I consider a joke the Nikon so called self cleaning sensor. In my case, it has never done the job right for me. Bring Olympus into this scenario with its self cleaning mechanism and I have NEVER had to clean the sensor in any of my Olympus bodies.
The person who "cleaned" the sensor of your D7100 did not do the right job.
Why not take it back to them and wait for a different guy? They should do it for free, but the longer you wait, the less likely they’ll do it for free. Good luck!
EZsh00ter wrote:
If the spots are only showing up at smaller apertures, then its your lens that has dust in it. Try another lens. If it was from your sensor, the spots would show up at any aperture. Take your lens, hold the aperture open with the little lever on the back of it and look through it directly at a light. Your specs should reveal themselves.
Cheers,
Eric
That’s not how it works.
Dust in the lens very rarely shows up as dark spots because it’s not focused at that point.
If it affects the image at all, it might show up as a lighter translucent area or just a general loss of contrast.
Dust does not sit ON the sensor.
It’s a bit in front on a protective filter pack, even if there is no anti-aliasing filter.
At wider apertures, the light falling on the dust and the edge of the resulting shadow is softer.
At smaller apertures, that shadow’s edge is sharper and shows more easily in the image because the light is coming more straight in from a smaller point.
That’s why
every tutorial on cleaning a sensor says to stop the aperture down to check for dust.
Just like using a softbox or umbrella to light your subject vs a small flash head, bigger is softer.
More about why dust is more visible at smaller apertures
HERE.
I shoot at wider apertures most of the time, but when I need more depth of field, closing down shows me how dirty my sensor really is.

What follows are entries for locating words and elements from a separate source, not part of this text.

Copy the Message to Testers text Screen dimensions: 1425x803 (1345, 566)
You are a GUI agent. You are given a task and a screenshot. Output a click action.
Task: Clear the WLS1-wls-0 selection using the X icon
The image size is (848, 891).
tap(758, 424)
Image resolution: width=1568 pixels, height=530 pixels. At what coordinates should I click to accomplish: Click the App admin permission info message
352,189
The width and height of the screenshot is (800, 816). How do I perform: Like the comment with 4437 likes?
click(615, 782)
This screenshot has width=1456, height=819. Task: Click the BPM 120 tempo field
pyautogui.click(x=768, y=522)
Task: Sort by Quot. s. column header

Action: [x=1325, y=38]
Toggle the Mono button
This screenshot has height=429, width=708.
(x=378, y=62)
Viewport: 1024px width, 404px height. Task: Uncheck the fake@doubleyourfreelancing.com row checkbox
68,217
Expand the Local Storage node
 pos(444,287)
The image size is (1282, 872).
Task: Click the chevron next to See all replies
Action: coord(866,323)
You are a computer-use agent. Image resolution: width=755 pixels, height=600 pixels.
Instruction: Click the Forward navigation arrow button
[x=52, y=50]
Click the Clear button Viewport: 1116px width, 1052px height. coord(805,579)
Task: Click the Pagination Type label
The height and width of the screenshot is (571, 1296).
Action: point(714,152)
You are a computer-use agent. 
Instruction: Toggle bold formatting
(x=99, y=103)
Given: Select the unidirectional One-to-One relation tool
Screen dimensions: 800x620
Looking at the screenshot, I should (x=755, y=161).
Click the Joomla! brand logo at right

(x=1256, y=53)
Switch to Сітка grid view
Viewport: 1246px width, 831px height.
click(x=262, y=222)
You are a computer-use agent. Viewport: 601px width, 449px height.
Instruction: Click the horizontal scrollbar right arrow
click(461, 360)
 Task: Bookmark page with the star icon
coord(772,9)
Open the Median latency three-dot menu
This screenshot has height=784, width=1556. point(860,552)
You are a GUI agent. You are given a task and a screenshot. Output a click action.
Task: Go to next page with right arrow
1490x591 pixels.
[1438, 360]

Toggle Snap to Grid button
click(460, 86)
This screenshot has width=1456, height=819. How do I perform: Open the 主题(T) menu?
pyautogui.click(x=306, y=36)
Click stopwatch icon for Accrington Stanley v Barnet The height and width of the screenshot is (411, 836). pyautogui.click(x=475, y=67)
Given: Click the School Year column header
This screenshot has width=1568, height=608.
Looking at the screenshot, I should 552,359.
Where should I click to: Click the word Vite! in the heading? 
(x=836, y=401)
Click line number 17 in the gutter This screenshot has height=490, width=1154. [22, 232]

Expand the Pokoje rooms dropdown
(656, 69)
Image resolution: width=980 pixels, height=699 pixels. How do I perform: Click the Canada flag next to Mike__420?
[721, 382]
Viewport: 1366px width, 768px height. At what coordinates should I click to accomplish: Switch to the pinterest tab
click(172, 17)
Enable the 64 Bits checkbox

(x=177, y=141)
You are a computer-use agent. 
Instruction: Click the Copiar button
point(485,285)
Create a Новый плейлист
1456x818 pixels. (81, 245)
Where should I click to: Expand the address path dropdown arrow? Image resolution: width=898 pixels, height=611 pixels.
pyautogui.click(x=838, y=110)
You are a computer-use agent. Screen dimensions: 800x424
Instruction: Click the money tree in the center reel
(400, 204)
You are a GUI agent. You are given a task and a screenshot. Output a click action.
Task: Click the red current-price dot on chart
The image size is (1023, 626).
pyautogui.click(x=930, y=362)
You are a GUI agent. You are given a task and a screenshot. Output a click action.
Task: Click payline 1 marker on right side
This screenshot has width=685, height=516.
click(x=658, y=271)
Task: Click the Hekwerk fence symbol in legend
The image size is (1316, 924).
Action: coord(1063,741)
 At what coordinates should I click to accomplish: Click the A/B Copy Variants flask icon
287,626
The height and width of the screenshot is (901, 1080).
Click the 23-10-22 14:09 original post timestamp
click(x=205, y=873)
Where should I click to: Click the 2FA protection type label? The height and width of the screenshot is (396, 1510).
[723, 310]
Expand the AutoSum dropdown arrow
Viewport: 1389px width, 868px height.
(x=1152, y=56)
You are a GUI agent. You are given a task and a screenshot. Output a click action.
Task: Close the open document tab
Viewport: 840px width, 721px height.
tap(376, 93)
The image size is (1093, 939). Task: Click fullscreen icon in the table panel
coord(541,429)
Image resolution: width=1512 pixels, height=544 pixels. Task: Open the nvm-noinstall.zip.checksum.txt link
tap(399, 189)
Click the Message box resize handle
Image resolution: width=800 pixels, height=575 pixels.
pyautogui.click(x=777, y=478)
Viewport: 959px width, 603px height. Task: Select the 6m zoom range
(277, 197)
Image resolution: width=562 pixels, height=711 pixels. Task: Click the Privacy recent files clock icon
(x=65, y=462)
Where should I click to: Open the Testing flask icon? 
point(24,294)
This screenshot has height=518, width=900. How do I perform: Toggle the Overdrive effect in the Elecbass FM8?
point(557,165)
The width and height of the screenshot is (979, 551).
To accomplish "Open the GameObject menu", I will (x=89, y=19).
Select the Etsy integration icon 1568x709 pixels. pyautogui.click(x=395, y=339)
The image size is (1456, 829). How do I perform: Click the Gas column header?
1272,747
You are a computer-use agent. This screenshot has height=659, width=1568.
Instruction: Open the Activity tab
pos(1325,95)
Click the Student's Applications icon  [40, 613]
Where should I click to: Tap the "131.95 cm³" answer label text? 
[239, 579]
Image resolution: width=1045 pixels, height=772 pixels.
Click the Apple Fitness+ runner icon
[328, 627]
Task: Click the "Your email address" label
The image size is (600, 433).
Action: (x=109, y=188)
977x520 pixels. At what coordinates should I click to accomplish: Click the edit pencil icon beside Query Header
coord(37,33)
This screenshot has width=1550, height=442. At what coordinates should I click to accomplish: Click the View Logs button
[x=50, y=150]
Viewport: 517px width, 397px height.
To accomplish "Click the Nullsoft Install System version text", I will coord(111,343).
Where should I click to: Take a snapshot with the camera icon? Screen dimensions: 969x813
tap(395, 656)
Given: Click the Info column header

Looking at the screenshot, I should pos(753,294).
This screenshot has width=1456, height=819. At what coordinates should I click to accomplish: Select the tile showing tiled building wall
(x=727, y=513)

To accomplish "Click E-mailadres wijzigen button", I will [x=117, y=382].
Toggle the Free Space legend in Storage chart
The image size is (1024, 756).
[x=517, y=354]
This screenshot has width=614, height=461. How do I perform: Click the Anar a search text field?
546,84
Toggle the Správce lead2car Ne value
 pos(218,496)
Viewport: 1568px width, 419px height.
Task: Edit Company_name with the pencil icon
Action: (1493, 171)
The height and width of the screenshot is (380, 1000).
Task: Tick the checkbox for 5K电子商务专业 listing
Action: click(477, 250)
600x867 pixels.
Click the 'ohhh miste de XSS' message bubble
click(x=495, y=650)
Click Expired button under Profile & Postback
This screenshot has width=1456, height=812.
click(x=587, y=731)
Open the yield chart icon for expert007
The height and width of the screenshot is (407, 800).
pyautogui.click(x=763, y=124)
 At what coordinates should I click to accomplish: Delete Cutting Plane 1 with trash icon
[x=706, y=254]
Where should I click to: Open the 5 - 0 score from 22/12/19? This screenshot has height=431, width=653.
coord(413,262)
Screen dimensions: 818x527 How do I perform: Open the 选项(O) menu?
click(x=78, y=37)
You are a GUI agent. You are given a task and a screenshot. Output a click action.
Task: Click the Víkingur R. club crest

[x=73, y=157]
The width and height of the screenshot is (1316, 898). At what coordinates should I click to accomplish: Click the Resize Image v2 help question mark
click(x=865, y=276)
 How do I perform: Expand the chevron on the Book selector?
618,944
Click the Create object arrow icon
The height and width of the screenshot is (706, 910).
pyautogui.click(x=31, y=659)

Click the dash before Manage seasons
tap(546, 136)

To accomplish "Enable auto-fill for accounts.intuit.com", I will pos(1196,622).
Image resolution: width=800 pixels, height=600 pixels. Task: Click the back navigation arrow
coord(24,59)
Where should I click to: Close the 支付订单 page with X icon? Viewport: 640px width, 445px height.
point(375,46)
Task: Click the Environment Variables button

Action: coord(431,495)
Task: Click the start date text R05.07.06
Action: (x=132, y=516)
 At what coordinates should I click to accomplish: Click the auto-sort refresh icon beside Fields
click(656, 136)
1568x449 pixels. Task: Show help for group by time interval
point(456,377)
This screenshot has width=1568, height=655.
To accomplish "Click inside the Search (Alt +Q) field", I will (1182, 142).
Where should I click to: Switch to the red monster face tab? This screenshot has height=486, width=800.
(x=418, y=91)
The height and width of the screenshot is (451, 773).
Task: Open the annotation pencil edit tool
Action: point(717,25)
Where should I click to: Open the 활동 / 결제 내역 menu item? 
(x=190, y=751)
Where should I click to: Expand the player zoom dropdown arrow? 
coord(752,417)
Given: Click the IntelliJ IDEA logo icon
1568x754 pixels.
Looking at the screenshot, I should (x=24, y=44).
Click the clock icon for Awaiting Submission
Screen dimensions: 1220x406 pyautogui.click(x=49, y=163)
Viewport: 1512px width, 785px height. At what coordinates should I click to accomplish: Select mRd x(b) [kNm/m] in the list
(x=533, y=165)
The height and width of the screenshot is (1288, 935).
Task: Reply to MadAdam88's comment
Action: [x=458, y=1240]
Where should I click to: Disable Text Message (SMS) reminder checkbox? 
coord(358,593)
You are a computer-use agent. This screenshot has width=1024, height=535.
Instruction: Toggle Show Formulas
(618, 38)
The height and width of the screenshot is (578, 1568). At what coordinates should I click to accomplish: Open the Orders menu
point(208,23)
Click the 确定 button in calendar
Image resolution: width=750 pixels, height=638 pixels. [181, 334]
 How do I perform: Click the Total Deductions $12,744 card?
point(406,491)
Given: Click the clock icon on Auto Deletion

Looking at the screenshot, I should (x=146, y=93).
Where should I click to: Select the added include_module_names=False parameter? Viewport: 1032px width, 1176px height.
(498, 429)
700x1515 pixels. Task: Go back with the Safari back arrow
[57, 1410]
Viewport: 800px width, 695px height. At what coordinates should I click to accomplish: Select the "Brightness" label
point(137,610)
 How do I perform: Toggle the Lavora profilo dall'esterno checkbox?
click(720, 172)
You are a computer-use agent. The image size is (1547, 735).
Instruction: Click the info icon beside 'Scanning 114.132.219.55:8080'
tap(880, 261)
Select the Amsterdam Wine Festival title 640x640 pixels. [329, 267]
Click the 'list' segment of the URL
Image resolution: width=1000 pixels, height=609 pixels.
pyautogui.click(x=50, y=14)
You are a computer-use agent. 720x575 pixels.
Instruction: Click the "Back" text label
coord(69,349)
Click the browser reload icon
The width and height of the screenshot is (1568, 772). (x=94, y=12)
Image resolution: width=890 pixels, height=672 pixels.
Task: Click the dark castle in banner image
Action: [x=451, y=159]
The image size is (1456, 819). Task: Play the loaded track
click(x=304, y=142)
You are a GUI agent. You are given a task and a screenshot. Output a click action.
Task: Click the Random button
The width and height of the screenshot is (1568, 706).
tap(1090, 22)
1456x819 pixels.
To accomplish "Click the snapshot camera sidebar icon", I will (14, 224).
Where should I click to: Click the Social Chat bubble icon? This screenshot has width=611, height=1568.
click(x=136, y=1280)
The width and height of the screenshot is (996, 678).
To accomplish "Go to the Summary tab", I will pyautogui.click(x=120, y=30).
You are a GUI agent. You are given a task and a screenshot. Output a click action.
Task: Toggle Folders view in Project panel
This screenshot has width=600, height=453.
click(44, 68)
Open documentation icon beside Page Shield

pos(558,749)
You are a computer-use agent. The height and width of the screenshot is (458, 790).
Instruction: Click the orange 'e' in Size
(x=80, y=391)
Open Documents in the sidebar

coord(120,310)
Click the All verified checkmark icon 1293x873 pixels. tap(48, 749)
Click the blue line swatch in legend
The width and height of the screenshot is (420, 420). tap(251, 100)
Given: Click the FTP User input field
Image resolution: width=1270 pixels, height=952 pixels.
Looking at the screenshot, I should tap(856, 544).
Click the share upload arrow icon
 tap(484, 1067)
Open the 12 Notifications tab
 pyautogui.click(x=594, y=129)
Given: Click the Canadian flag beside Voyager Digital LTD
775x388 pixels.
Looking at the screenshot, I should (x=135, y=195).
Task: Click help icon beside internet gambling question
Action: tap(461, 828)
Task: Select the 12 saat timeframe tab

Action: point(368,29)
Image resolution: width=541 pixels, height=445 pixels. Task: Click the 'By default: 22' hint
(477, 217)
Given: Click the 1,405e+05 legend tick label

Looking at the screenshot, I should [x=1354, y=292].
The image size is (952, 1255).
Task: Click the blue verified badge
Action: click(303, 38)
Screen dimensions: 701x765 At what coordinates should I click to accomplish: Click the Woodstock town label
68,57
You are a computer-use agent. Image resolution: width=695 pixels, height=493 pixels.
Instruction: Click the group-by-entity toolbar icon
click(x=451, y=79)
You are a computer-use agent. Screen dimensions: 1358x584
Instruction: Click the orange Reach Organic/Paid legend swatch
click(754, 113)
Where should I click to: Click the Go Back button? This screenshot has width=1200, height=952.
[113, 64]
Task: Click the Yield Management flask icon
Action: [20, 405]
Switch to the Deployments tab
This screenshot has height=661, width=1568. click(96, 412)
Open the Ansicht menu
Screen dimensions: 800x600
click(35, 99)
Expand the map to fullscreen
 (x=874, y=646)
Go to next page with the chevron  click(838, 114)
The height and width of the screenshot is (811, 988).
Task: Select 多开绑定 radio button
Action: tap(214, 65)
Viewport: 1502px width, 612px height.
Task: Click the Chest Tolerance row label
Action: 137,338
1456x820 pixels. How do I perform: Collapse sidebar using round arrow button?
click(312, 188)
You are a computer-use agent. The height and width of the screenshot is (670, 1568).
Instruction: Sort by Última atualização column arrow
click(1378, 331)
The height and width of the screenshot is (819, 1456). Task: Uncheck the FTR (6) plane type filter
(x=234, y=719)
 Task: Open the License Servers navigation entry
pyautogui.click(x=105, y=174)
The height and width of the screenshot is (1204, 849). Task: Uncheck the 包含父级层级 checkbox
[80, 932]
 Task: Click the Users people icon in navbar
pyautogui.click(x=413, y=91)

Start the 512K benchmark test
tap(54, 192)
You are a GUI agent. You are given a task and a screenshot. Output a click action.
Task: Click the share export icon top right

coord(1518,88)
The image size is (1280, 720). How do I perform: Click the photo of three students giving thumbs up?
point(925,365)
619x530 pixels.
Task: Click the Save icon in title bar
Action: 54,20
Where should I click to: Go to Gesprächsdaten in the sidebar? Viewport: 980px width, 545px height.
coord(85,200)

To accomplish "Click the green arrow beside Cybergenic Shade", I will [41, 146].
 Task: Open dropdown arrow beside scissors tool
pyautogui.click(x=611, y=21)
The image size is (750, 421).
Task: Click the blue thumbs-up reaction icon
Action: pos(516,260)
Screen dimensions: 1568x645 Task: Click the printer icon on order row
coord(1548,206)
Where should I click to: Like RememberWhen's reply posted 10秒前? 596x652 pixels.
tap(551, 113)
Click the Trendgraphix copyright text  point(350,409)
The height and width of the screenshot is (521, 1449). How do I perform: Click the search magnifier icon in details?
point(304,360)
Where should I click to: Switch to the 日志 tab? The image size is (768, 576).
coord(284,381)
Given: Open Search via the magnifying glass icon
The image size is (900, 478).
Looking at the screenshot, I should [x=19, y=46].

I clean my own when it needs it.
EZsh00ter wrote:
If the spots are only showing up at smaller apertures, then its your lens that has dust in it. Try another lens. If it was from your sensor, the spots would show up at any aperture. Take your lens, hold the aperture open with the little lever on the back of it and look through it directly at a light. Your specs should reveal themselves.
Cheers,
Eric
Dust on the sensor would show up much clearer at small aperture and that's why when checking for sensor dust you should use f/22 or so.
rgrenaderphoto wrote:
Try this: Take the lens off and shoot a blank white wall.
Then invert the image to negative, increase contrast and
see if the spots are still there.
Tht approach will MASK/HIDE spots caused by
three-dimensional particles [the usual culprits].
Harsh direction light, from a small source will
emphasize dust. At least the OP already knew
this as evidenced by his test procedure. So it's
not helpful to describe to him a testing method
that provides a broad, diffused, nondirectional
light source.
`
rcarol wrote:
The issue is with his D7100, not his D850.
There is no aa filter on the 7100 either.